Drawn to pile 1 and 2. Just listened to 2 and oo yep that resonated. I feel them in my energy constantly feeling so regretful!!! I'm not on the prowl or anything but definitely open to anything worthwhile that shows up. My heart loves them and that's cool but that doesn't mean I have to play games, that just means I'm allowed to both love them and live my life doing things like running my own business, doing my Master's, looking hot 😂❤
I picked pile 3, but I'm moving forward regardless. As I said in a previous video, if they didn't choose me first, then I don't see them coming towards me to tell me how they feel. I find it strange that a person can have feelings for someone who makes you happy, but never fully tell them. That makes them a coward in my eyes. I deserve the best, I deserved the best with him, but he'd rather play stupid games, and I'm pretty sure he will always win stupid prizes. The sad thing? I'm still in love with him, but I don't think I'll ever get that clarity and closure that I want. All the options I have out there aren't who I want anyway, but I'll just keep moving forward and focusing on my own happiness.
I can totally relate, its very frustrating because you would think that a person who feels the love would be able to express it, but unfortunately, the ego can make us miss out some of the best things that life has to offer because of fear❤ No matter what thought, keep doing you, beautiful!
Pile 3 - Thank you!!! ❤Everything you said resonates. He is quite a bit younger than I am, and it's showing in his emotional maturity. It's a situationship, he is halfway across the world, but we both feel the depth of connection, and I know it's scared him.
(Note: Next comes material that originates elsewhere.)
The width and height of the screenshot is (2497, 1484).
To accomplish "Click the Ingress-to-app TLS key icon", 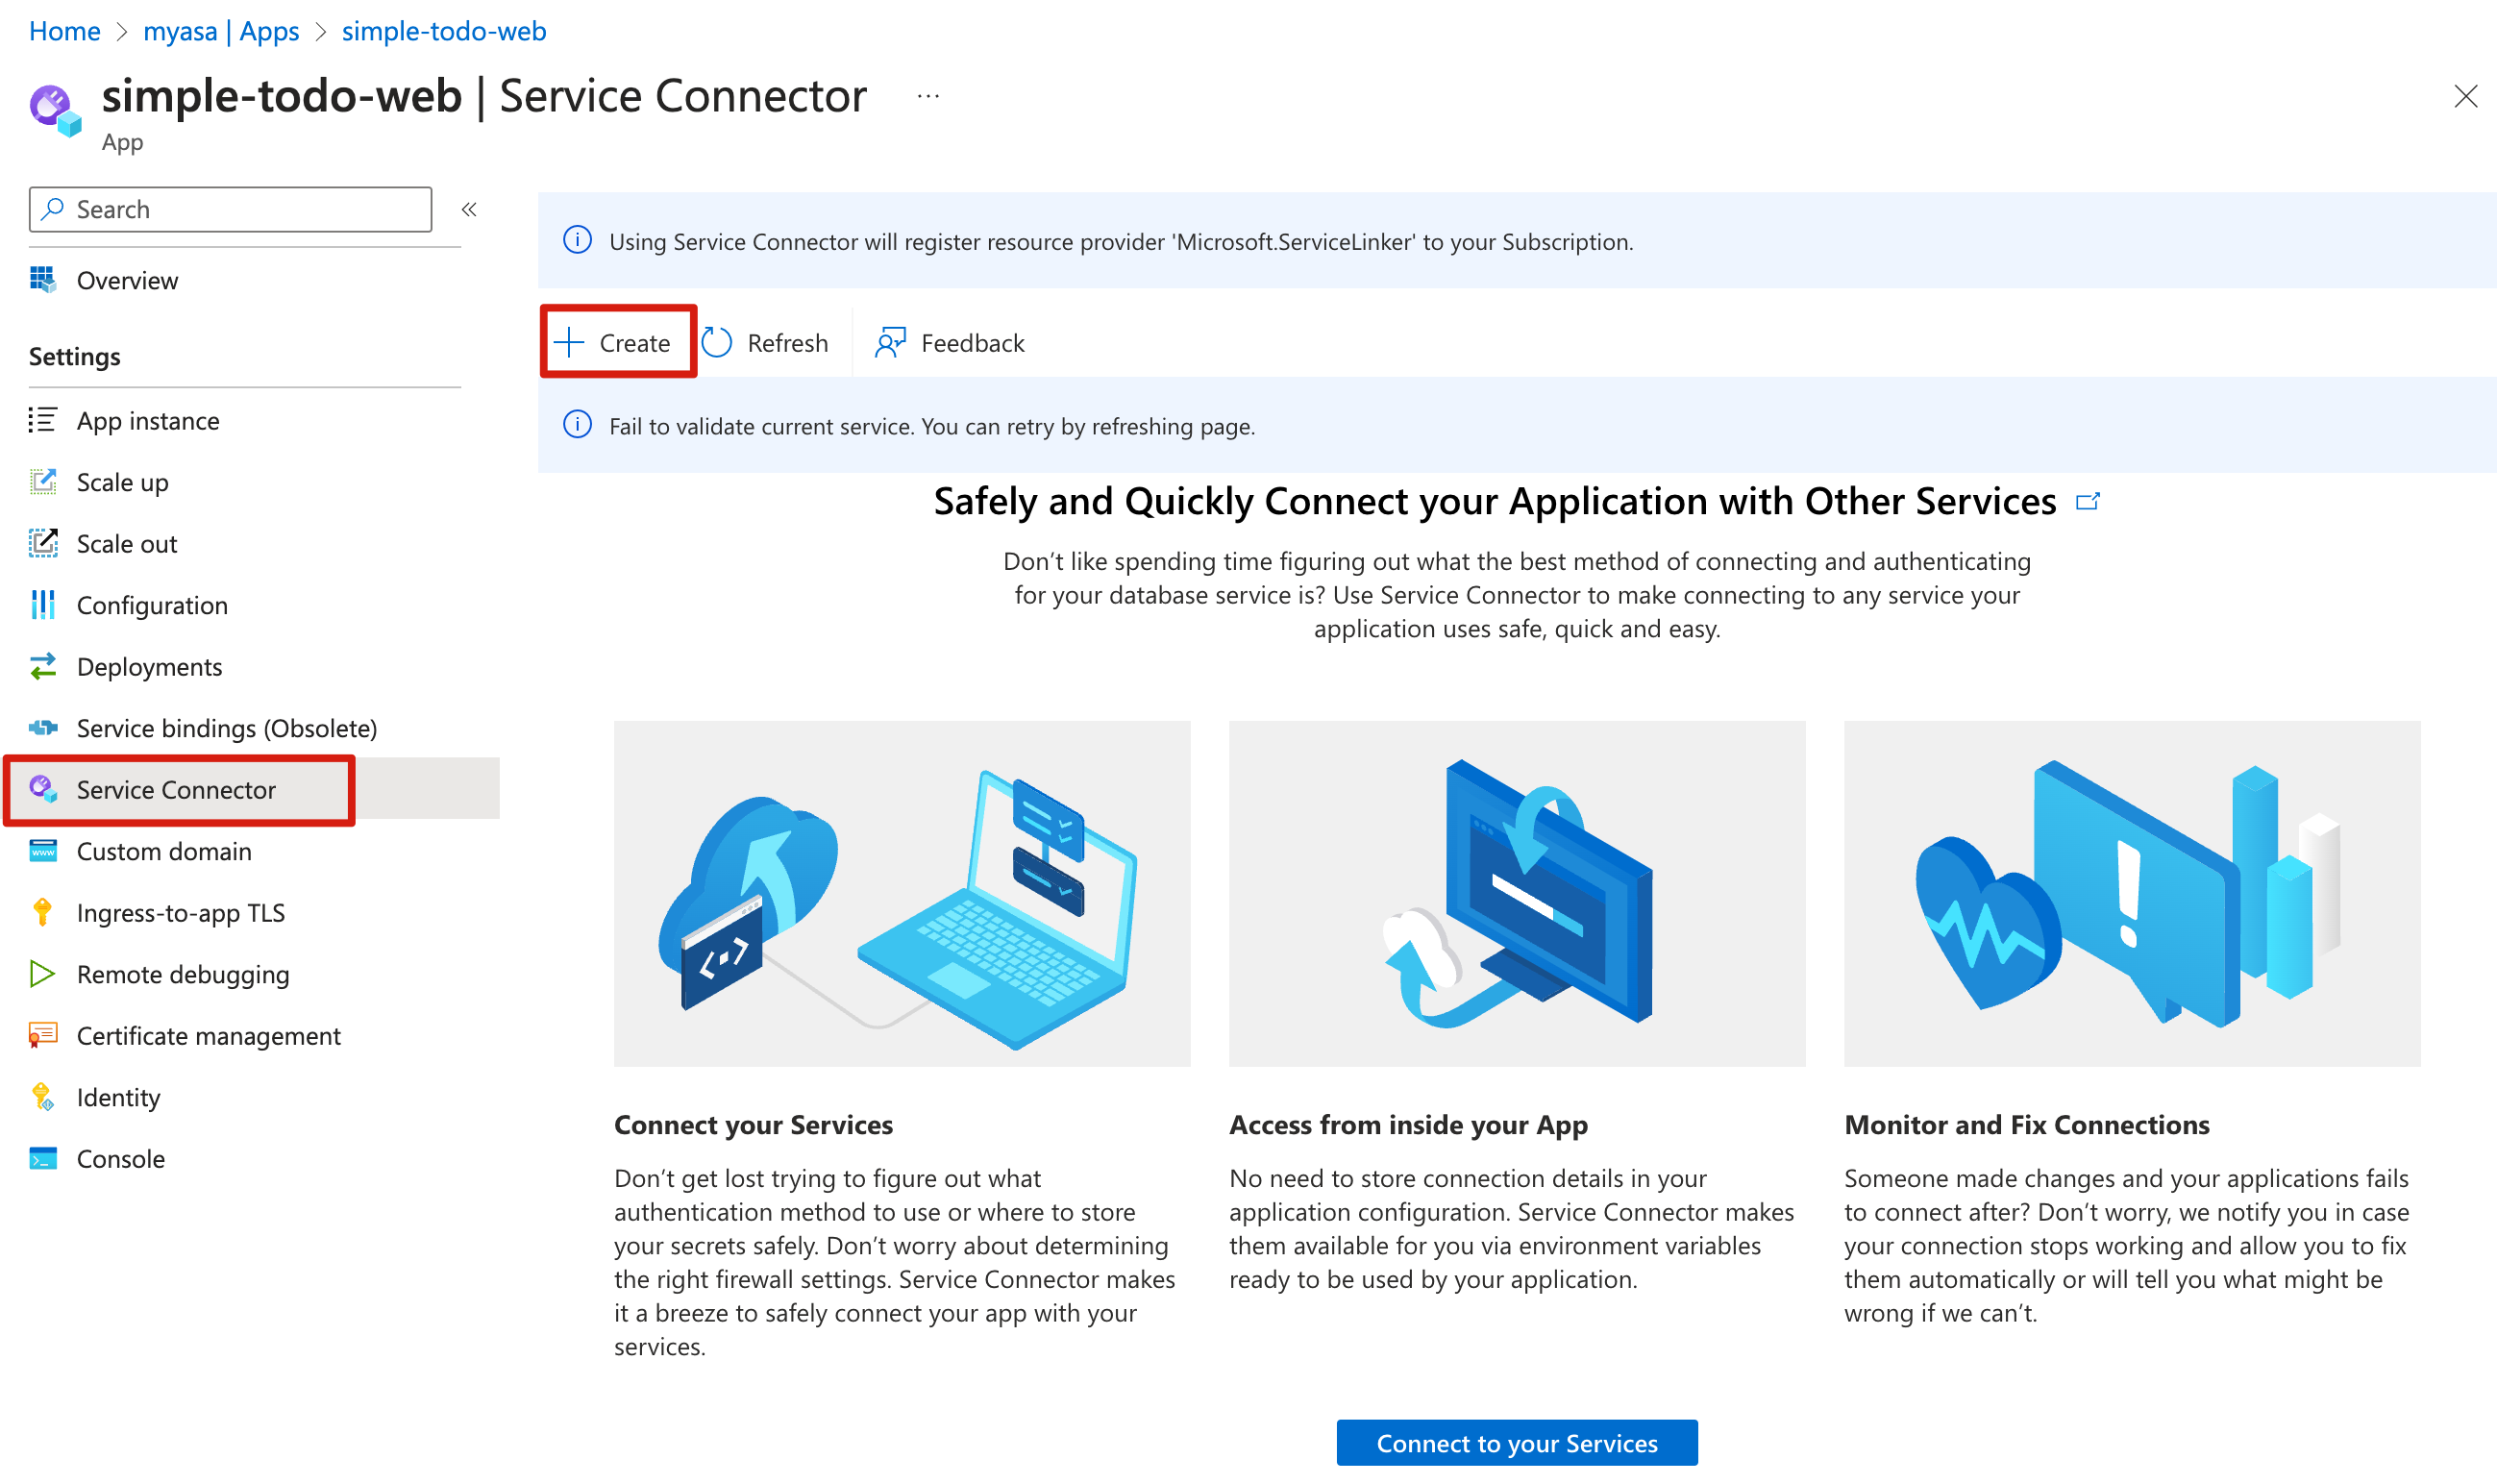I will pyautogui.click(x=43, y=913).
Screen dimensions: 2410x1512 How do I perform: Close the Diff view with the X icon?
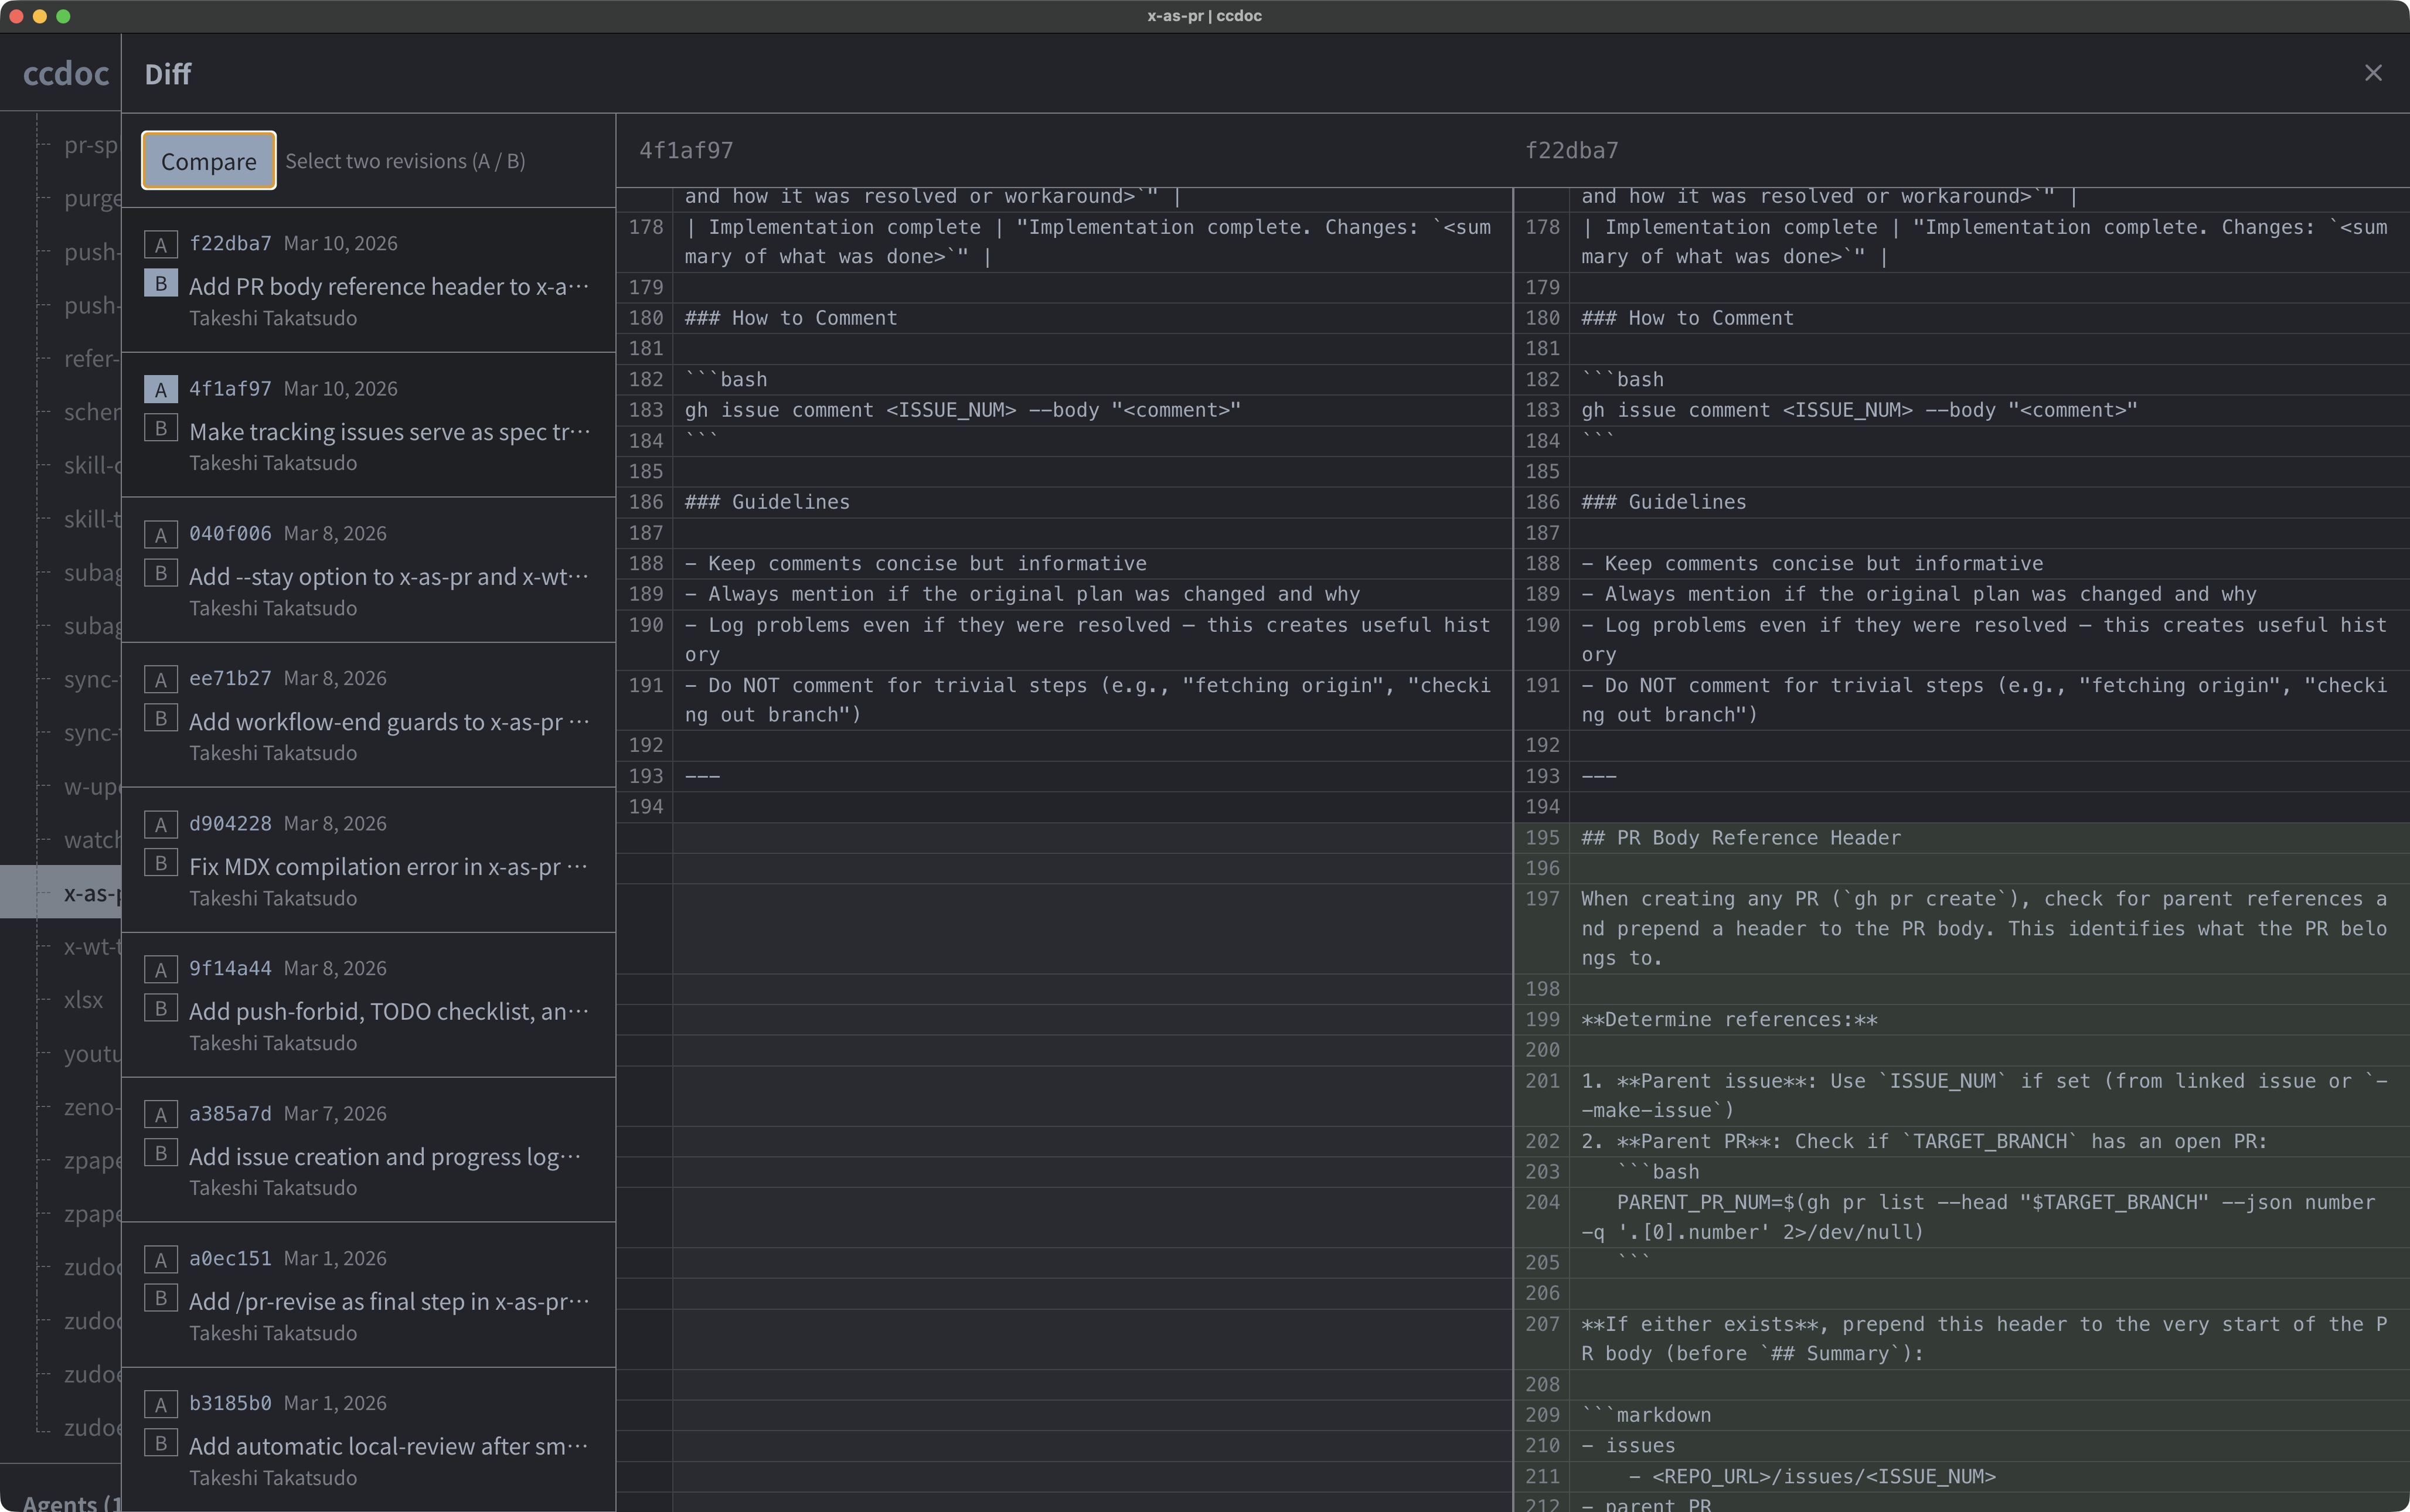point(2373,73)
Neither of us were expecting to feel this much for each other. I have several options that've made it clear their intentions, but I am willing to wait for him.... not forever. I told him more of how I felt last week, and he responded that what I sent makes him very happy, but he hasn't elaborated yet, and I am tired of waiting. I will not ask, beg or otherwise engage unless he can step up. 😉 Thank you as always for the confirmation!!
Pile 2: SPOT ON! I got tired of trying to make a loaf out of all the breadcrumbs. Moving on. Joined 2 dating apps and contacted 2 guys from my past whom I've had unfinished biz with. ~ mic drop ~ I felt the pull to watch Pile 1 also and then you said it could have messages in it, so I did and now... 🤣 HI! 10:05 ❤️ you!!!
I feel ya sis! So glad you did you and took the plunge back into the sea of possibilities, as we all know breadcrumbs are for them birds 🤣 Btw, hoping your 'sea of possibilites' continues to be full of non-hairless options lol!!
It's really only the 3D that counts. Since thats where we live. They didnt keep me waiting, not telling me how they felt, they chose to treat me like shit. They have no chance with me- couldnt even give me a closure conversation 🤮
Pile 2: where are in contact but this message resonated deeply. I signed up to a dating app again after the breadcrumbs and non movement/change…now he is coming around. Yes, using various ways to manipulate. Will be interesting if I meet someone I like!
I was just telling someone, that detachment but also still having unconditional love is one of the hardest things to attain in the 3d, so I love that you are doing this! Hopefully this helps to bring alignment to your connection soon! ♥️
Pile 3 spot on wrong timing. He just got out of a toxic relationship, invited me over and then got very cold all of a sudden. I left room to talk, but he talked about other things. When we texted before he was very warm and funny. My guess is he realized he is not ready. He could just tell me, I already knew that. Childhood friends. I know how he thinks.